Now assume abc and xyz each pay a 20 marginal corporate tax


1. ABC and XYZ are identical firms in all respects except for their capital structure. ABC is all equity financed with $800,000 in stock. XYZ uses both stock and perpetual debt; its stock is worth $400,000 and the interest rate on its debt is 10%. Both firms expect EBIT to be $95,000 and all income will be distributed as dividends. Ignore taxes.

a. Richard owns $30,000 worth of XYZ stock. What rate of return is he expecting?

b. Show how Richard could generate exactly the same cash flows and rate of return by investing in ABC and using homemade leverage

c. Now assume ABC and XYZ each pay a 20% marginal corporate tax, but Richard pays no taxes. Repeat a) and b). How is the outcome different than in a) and b)? Explain. Which firm would Richard prefer to invest in? Why?
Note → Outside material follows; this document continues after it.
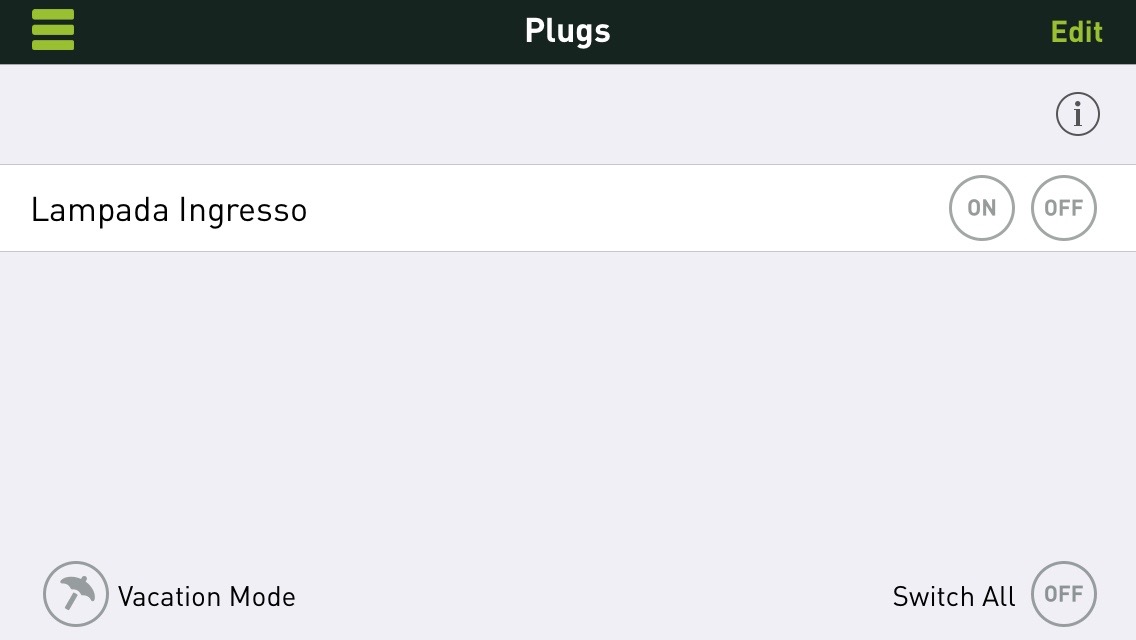This screenshot has height=640, width=1136.
Task: Select the Vacation Mode label
Action: click(x=206, y=597)
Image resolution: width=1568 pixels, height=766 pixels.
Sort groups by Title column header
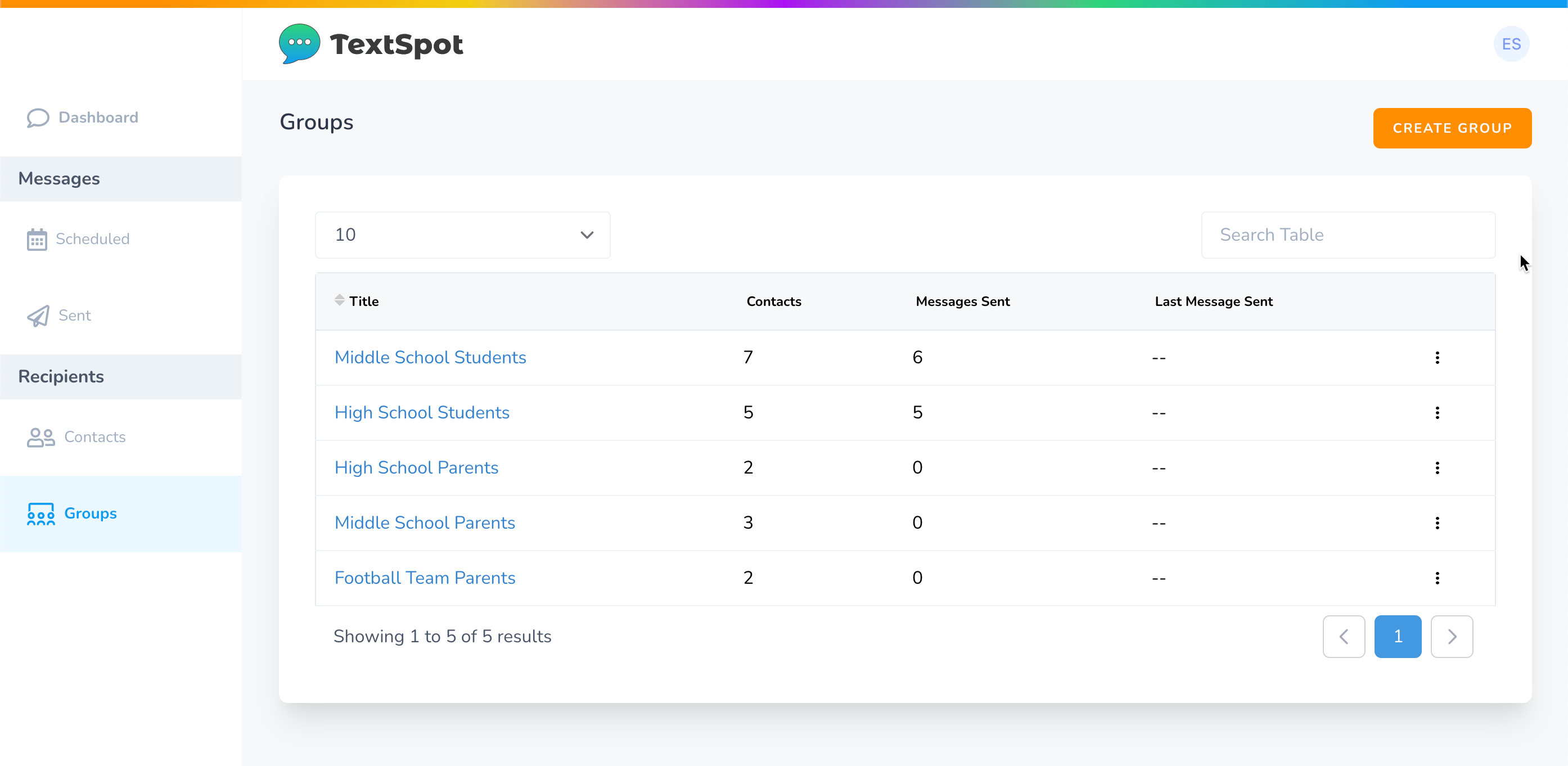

d. Now assume ABC and XYZ each pay a 20% marginal corporate tax, and Richard pays a 15% tax on dividends. Repeat a) and b). How is the outcome different than in a), b), and c)? Explain. Which firm would Richard prefer to invest in? Why?

2. Shadow Corp. has no debt but can borrow at 7%. The firm's WACC is currently 11%, and the tax rate is 35%.

a. What is Shadow's cost of equity?

b. If the firm converts to a 25% debt-to-equity ratio, what will its cost of equity be?

c. What is Shadow's WACC after it converts to the 25% debt-to-equity ratio?

d. Assume that converting to the 25% debt-to-equity ratio does not significantly increase Shadow Corp.'s probability of bankruptcy. Should Shadow Corp. convert to the new capital structure? Explain.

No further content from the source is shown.